- **Written request**
Reproduce, unchanged, the part of the listing that opens with the line containing "Where should I click to: Click the blue" and closes with the line containing "Action: pyautogui.click(x=622, y=467)".

= = =

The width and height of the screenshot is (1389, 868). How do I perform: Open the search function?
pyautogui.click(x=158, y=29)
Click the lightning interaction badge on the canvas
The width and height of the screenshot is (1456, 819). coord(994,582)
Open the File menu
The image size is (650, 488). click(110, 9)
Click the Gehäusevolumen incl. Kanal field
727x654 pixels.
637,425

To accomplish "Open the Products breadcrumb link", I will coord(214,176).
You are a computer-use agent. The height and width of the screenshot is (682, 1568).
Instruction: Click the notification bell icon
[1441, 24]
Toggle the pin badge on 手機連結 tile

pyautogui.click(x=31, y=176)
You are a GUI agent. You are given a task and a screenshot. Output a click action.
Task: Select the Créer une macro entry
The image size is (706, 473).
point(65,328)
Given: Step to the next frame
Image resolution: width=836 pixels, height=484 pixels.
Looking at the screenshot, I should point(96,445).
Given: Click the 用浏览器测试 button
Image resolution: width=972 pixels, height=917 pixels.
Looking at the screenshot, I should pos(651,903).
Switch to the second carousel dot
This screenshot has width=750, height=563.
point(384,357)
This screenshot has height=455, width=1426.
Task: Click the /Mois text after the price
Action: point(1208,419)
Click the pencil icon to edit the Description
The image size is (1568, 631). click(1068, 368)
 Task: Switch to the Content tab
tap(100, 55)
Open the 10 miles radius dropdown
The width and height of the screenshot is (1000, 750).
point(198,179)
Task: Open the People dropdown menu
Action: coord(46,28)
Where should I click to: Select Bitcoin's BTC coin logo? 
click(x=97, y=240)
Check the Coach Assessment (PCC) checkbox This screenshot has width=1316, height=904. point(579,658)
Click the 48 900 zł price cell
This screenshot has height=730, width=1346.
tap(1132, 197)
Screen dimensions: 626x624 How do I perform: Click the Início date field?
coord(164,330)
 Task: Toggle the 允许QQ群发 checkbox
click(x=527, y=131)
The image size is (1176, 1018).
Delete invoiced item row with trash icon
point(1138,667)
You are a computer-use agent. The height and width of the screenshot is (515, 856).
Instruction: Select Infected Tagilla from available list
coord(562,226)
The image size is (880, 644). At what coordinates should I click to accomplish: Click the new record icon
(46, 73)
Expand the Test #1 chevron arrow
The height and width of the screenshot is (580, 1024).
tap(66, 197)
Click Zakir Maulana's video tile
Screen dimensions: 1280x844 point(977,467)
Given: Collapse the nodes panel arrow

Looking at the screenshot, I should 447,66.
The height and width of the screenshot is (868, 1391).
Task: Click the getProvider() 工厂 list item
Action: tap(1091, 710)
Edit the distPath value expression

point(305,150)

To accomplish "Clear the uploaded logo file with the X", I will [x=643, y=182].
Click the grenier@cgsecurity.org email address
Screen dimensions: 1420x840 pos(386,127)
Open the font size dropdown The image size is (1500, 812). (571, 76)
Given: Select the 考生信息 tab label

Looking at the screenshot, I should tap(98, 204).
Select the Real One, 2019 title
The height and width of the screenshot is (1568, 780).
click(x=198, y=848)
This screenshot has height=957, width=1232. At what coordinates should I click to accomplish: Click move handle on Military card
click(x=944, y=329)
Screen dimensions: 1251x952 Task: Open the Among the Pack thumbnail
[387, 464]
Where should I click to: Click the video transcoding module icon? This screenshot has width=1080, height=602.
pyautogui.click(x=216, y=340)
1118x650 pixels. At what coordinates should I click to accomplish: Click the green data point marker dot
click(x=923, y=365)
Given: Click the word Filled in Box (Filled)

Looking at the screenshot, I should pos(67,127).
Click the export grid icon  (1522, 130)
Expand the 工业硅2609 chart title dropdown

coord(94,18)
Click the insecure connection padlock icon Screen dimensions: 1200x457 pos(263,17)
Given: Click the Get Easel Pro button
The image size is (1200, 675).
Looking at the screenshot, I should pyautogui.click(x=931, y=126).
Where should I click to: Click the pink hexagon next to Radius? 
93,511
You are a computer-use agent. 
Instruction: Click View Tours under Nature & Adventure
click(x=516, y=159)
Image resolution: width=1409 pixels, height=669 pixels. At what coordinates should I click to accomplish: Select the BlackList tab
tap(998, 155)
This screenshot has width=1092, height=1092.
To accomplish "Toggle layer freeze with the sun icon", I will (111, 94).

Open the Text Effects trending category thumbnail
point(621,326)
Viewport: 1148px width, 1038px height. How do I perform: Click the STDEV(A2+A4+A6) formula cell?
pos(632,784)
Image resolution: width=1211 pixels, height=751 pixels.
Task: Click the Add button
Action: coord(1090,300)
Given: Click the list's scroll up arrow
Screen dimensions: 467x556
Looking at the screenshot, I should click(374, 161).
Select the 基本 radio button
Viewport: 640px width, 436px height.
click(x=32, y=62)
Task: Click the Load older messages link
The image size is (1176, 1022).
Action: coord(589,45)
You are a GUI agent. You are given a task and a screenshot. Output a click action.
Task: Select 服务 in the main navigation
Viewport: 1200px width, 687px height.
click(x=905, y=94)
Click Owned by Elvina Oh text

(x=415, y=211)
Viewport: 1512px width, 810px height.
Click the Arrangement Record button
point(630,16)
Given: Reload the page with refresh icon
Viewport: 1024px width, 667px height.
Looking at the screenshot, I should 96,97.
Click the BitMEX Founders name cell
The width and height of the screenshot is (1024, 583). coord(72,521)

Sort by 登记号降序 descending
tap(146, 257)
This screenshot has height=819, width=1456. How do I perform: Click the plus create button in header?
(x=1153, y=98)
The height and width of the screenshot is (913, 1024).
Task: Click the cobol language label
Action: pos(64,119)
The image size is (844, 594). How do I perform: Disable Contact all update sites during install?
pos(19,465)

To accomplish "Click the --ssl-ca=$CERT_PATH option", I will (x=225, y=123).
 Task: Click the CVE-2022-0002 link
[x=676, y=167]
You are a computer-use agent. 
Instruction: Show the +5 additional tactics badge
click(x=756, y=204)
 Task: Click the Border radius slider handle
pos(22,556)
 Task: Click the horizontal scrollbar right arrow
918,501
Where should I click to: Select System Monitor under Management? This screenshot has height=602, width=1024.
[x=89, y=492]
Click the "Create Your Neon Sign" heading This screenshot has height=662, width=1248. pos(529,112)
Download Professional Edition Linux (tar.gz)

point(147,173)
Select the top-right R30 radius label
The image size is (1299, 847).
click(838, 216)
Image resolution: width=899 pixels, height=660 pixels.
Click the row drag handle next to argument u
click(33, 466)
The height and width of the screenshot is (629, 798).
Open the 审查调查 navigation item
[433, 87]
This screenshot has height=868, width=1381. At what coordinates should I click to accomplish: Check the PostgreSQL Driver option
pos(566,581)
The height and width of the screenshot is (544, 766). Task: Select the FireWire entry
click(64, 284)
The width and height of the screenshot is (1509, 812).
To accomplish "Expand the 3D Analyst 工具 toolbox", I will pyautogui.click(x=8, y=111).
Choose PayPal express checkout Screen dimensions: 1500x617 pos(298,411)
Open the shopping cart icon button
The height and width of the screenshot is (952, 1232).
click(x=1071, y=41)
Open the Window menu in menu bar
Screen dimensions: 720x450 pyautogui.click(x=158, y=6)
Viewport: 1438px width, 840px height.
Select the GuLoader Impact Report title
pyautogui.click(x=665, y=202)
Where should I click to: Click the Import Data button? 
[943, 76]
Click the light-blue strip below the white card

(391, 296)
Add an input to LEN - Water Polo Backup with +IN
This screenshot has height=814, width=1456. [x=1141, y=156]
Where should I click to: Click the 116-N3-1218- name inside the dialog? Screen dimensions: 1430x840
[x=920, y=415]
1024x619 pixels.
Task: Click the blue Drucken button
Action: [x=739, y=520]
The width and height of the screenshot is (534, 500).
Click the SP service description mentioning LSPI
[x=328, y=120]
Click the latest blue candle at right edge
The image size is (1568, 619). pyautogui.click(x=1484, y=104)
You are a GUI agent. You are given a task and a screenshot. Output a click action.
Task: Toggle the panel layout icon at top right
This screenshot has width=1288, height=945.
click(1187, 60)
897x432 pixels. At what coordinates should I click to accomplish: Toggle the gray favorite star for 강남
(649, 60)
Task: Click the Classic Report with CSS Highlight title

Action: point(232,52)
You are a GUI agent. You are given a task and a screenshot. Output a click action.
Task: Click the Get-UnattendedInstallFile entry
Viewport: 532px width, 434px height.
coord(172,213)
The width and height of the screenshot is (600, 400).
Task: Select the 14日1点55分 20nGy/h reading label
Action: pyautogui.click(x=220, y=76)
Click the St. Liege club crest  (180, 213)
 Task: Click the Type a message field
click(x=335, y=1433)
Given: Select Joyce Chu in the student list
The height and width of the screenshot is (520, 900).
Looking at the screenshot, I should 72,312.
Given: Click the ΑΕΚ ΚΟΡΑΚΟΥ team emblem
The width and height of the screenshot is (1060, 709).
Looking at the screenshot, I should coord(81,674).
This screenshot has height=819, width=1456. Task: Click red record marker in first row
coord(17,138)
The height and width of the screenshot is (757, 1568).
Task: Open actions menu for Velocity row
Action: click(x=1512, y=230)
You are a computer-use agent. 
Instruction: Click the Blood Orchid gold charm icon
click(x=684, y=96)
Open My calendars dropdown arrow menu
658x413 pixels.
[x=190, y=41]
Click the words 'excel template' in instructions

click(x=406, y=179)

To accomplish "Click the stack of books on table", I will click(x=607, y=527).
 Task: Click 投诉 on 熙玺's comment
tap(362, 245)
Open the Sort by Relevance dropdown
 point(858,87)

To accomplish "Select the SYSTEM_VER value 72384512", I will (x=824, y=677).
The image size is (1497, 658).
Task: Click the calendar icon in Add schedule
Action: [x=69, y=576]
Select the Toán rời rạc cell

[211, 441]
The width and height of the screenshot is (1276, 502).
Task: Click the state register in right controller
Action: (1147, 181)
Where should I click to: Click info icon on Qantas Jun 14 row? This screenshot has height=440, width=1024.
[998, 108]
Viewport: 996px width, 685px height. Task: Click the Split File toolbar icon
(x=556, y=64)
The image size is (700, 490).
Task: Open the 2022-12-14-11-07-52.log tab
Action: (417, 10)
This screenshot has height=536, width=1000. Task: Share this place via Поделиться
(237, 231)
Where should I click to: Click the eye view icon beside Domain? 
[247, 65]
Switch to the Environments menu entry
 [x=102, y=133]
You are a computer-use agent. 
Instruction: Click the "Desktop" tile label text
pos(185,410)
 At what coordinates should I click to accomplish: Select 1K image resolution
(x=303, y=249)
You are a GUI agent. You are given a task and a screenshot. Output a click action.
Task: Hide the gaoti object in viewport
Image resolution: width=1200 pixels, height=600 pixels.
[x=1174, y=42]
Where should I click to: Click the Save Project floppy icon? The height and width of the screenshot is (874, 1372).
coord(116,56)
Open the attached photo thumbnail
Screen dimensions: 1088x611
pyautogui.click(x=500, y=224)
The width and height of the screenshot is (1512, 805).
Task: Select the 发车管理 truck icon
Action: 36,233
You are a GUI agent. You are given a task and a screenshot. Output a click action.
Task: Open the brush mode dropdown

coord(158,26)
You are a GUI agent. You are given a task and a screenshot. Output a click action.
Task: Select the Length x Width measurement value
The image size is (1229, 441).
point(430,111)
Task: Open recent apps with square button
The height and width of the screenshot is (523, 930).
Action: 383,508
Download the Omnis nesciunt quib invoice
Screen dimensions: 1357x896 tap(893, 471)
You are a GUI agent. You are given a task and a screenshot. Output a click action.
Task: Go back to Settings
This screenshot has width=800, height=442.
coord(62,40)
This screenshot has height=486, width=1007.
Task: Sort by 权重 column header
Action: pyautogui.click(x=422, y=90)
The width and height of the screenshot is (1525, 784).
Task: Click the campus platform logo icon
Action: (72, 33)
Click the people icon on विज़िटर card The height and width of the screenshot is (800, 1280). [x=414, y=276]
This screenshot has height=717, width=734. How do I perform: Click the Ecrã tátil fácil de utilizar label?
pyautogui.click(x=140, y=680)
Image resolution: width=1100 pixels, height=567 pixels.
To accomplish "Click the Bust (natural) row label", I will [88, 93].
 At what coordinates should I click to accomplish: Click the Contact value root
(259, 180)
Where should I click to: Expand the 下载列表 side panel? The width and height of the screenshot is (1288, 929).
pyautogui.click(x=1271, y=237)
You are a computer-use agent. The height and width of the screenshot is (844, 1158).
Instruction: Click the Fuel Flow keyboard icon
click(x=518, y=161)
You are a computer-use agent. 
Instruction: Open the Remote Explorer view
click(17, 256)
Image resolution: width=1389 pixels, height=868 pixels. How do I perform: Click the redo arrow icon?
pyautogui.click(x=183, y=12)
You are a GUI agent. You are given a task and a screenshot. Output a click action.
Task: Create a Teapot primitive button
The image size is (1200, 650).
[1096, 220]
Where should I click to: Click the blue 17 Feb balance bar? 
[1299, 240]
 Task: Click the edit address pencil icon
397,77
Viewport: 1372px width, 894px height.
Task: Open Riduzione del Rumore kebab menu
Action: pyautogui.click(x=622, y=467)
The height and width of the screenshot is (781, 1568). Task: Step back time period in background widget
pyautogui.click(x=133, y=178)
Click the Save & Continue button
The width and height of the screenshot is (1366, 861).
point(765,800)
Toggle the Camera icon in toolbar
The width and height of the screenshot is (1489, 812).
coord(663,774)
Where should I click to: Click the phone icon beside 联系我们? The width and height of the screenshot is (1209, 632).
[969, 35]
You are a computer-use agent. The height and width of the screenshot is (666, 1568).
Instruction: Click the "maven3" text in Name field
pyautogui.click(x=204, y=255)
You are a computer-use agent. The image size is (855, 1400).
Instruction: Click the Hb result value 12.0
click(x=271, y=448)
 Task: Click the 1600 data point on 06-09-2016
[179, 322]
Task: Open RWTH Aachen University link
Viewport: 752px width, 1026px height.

= = =

- **Task response**
Where should I click to: Click the blue 17 Feb balance bar? 
[1299, 240]
 Task: Click the edit address pencil icon
397,77
Viewport: 1372px width, 894px height.
Task: Open Riduzione del Rumore kebab menu
Action: pyautogui.click(x=622, y=467)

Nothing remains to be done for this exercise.